Miscellaneous Musings: A Matter of Convenience

A quick scan of the local theater showtimes reveals a startling reality. Of the twenty or thirty movies currently showing in Taiwan, only a handful of them are in languages other than English, the majority of them being from the United States. The average theatrical run of those films not from the United States tends to be about one or two weeks. Furthermore, the top five movies in Taiwan are almost always American films. It is clear then that Taiwanese audiences prefer films from North America. This has had a disastrous effect on Taiwan’s film industry, as audiences continue to ignore many films made locally. This appears to happen for three reasons.

Films from North America appear to give people in Taiwan what they most want: a temporary escape from reality. A popular Taiwanese expression is “Bu yao xiang tai duo” or, in English, “Don’t think about it too much.” American films allow someone to adhere to this way of thinking. Moviegoers can escape the trials and tribulations of their daily lives by focusing on the adventures of superheroes, the worlds of talking animals and cars, and the exploits of brave, hard-working patriots such as Tom Cruise in Mission Impossible III. In these films, they see that life always has a positive ending, that people consistently find a way to live “happily ever after”. Even serious movies such as Brokeback Mountain, which proved to be extremely popular in Taiwan, offered moviegoers the opportunity to take a break from the pressures of reality. After all, it was a look at homosexuality in North America, not Asia.

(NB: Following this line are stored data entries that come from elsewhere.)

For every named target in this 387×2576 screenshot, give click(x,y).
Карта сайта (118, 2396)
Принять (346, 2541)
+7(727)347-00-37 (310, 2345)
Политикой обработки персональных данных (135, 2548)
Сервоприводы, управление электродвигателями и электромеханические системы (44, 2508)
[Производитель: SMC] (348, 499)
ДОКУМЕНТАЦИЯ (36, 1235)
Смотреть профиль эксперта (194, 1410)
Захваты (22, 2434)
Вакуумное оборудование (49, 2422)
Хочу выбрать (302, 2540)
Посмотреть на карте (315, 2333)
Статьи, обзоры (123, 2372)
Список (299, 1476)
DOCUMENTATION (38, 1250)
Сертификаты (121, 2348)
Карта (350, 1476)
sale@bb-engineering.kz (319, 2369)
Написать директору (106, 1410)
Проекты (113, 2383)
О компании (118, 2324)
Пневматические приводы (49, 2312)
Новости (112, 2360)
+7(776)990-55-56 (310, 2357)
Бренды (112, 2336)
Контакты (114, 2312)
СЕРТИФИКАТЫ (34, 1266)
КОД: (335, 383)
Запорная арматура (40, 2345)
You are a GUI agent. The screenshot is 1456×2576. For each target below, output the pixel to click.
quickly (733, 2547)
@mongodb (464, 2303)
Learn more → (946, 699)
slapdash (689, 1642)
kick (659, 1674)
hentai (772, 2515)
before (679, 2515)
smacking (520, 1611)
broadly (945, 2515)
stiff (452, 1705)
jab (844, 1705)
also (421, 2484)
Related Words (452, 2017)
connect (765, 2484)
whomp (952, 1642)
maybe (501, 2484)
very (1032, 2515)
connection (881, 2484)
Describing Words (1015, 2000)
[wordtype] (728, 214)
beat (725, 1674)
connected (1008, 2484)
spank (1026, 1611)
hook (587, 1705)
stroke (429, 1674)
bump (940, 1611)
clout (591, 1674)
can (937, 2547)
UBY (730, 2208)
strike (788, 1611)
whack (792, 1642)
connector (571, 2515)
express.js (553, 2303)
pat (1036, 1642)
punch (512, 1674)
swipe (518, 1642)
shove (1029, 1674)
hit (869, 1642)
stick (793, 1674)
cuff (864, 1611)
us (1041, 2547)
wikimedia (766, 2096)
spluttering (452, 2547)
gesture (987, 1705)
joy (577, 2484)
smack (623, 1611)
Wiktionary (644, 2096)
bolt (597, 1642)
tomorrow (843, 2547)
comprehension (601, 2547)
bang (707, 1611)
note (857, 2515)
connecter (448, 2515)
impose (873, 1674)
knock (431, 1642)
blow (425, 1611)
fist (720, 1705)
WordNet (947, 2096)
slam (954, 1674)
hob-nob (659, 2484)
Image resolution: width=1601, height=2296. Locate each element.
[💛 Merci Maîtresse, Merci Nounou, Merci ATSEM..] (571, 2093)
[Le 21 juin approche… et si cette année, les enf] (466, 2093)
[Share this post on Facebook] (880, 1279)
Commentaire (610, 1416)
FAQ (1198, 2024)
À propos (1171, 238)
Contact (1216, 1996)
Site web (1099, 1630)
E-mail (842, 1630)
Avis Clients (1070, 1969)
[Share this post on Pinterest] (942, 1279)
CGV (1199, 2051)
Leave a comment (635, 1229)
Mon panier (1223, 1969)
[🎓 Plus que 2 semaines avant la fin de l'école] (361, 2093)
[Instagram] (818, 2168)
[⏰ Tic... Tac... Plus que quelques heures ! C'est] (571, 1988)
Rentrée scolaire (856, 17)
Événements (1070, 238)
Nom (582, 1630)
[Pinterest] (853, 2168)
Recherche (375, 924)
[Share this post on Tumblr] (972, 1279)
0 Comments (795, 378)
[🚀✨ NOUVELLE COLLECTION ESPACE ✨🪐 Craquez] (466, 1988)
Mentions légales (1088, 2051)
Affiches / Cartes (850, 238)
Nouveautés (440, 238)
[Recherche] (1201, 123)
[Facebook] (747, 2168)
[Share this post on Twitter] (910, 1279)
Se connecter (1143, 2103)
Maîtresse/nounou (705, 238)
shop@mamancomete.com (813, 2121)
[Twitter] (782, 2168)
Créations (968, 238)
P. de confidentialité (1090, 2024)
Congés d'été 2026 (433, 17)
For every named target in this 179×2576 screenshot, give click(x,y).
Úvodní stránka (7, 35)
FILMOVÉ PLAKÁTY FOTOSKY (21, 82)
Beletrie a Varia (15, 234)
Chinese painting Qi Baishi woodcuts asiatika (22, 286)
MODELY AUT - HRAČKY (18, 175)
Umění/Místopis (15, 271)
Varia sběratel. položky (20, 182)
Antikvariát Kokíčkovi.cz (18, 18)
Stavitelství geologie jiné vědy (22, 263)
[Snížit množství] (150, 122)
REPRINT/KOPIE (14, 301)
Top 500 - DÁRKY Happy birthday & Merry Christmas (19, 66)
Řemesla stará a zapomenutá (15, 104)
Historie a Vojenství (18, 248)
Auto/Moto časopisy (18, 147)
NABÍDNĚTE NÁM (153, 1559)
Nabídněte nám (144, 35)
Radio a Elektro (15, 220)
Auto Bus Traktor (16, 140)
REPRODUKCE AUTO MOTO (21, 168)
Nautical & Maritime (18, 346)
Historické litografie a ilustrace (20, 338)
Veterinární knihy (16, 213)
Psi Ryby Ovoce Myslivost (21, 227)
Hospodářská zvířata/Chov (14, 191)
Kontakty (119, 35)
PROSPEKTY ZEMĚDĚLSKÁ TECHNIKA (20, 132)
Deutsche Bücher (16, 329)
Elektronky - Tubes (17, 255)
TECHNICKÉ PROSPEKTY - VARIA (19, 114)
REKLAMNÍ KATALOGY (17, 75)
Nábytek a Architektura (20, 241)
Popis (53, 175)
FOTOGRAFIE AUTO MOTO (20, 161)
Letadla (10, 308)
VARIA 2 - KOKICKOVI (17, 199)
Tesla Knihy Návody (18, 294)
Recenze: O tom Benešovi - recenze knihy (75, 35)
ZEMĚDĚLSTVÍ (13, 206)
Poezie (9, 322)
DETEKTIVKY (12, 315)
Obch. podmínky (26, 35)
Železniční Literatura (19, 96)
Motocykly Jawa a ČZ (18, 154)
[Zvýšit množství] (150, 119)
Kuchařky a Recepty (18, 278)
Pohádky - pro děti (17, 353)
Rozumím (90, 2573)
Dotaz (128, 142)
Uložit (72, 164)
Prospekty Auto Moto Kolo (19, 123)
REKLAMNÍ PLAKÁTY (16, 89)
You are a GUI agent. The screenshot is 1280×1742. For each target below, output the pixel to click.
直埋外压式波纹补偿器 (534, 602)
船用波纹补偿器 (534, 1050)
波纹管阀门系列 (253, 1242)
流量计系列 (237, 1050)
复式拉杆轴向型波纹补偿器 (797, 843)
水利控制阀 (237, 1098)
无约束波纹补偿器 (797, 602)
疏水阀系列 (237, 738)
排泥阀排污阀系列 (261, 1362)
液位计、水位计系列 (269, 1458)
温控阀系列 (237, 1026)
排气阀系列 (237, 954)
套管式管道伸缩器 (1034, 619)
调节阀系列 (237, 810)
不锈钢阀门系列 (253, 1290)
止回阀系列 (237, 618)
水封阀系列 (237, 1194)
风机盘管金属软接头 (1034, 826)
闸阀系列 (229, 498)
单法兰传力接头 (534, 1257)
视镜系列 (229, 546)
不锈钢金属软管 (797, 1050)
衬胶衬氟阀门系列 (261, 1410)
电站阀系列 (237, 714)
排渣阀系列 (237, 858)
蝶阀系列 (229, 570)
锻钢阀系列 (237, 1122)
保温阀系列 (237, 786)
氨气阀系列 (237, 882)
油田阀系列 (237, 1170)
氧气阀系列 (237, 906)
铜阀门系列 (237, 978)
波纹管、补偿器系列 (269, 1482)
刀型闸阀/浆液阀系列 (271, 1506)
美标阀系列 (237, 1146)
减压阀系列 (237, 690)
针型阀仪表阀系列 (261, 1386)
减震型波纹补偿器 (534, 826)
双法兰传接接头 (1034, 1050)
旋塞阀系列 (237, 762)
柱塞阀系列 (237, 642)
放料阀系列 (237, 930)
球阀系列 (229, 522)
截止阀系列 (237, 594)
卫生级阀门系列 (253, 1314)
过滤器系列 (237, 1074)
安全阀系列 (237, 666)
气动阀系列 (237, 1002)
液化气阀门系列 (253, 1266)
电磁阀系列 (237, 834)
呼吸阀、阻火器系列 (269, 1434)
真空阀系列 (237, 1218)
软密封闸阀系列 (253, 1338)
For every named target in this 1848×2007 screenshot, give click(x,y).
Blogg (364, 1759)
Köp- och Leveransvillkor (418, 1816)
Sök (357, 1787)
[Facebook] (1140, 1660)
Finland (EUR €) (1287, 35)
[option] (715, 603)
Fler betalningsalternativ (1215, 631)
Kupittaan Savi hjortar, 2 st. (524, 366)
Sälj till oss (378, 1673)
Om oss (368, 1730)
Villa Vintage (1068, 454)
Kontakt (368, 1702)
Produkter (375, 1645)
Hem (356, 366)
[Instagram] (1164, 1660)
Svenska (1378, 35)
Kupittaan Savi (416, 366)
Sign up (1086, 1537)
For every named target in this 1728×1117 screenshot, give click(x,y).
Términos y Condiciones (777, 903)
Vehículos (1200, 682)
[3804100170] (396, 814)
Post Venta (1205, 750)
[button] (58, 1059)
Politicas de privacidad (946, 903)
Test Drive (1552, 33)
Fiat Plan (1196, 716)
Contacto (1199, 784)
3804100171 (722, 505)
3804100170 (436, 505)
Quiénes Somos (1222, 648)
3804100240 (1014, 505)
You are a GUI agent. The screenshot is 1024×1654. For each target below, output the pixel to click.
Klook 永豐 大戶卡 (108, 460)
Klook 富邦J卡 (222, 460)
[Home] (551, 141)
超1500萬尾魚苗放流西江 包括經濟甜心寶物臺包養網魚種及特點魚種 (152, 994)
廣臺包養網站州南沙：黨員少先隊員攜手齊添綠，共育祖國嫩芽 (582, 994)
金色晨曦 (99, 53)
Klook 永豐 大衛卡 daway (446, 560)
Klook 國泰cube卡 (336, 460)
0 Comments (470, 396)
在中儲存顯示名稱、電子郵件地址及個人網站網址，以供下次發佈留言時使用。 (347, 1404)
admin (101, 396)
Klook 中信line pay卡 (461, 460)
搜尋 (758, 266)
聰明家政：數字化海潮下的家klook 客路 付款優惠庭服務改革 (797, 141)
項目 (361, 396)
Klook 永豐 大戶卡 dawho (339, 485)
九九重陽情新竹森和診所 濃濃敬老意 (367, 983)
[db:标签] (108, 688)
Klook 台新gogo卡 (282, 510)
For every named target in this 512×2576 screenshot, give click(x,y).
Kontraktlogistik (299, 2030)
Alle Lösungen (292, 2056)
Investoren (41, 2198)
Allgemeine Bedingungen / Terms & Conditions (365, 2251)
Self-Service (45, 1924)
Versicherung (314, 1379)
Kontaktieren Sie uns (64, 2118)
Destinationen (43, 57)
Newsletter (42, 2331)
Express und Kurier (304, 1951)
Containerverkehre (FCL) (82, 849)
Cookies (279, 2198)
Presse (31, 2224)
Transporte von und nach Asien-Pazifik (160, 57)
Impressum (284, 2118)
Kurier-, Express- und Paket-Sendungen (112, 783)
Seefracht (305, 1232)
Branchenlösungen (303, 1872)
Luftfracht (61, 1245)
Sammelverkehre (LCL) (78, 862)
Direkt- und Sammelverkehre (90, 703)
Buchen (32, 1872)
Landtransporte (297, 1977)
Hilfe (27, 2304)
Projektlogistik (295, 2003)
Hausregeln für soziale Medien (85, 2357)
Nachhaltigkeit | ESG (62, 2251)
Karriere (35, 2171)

Films from Taiwan do not offer the same level of escapism. Because Taiwanese films have lower budgets than their American counterparts, they are not able to contain the special effects found in typical Hollywood summer blockbusters. Movies from Taiwan are, therefore, about people in more everyday situations such as a woman trying to fill a vacant apartment or a young watch seller so lonely that he changes all of the clocks he can find to make him feel like he is in France. Taiwanese audiences appear to shun these movies because they are like mirrors reflecting the lives of their customers. Even critically acclaimed Taiwanese movies such as Yi Yi, which was awarded Best Picture of the Year by the National Society of Film Critics, and Goodbye Dragon Inn, which received tremendous word-of-mouth in the United States as well as Europe, could not find an audience in their home country.

For many, going to the movies is a way of forgetting, a way of putting the troubles of the day aside. As they sit in front of the big screen, their minds drift from their problems to the magical world in front of them. They laugh; they scream; they cry. After the credits roll, they return to the real world, to its problems and complexities. For two hours, their stress had been lifted. For two hours, their minds had been trouble-free. It’s just too bad that that relief comes at the expense of some truly exceptional Taiwanese films.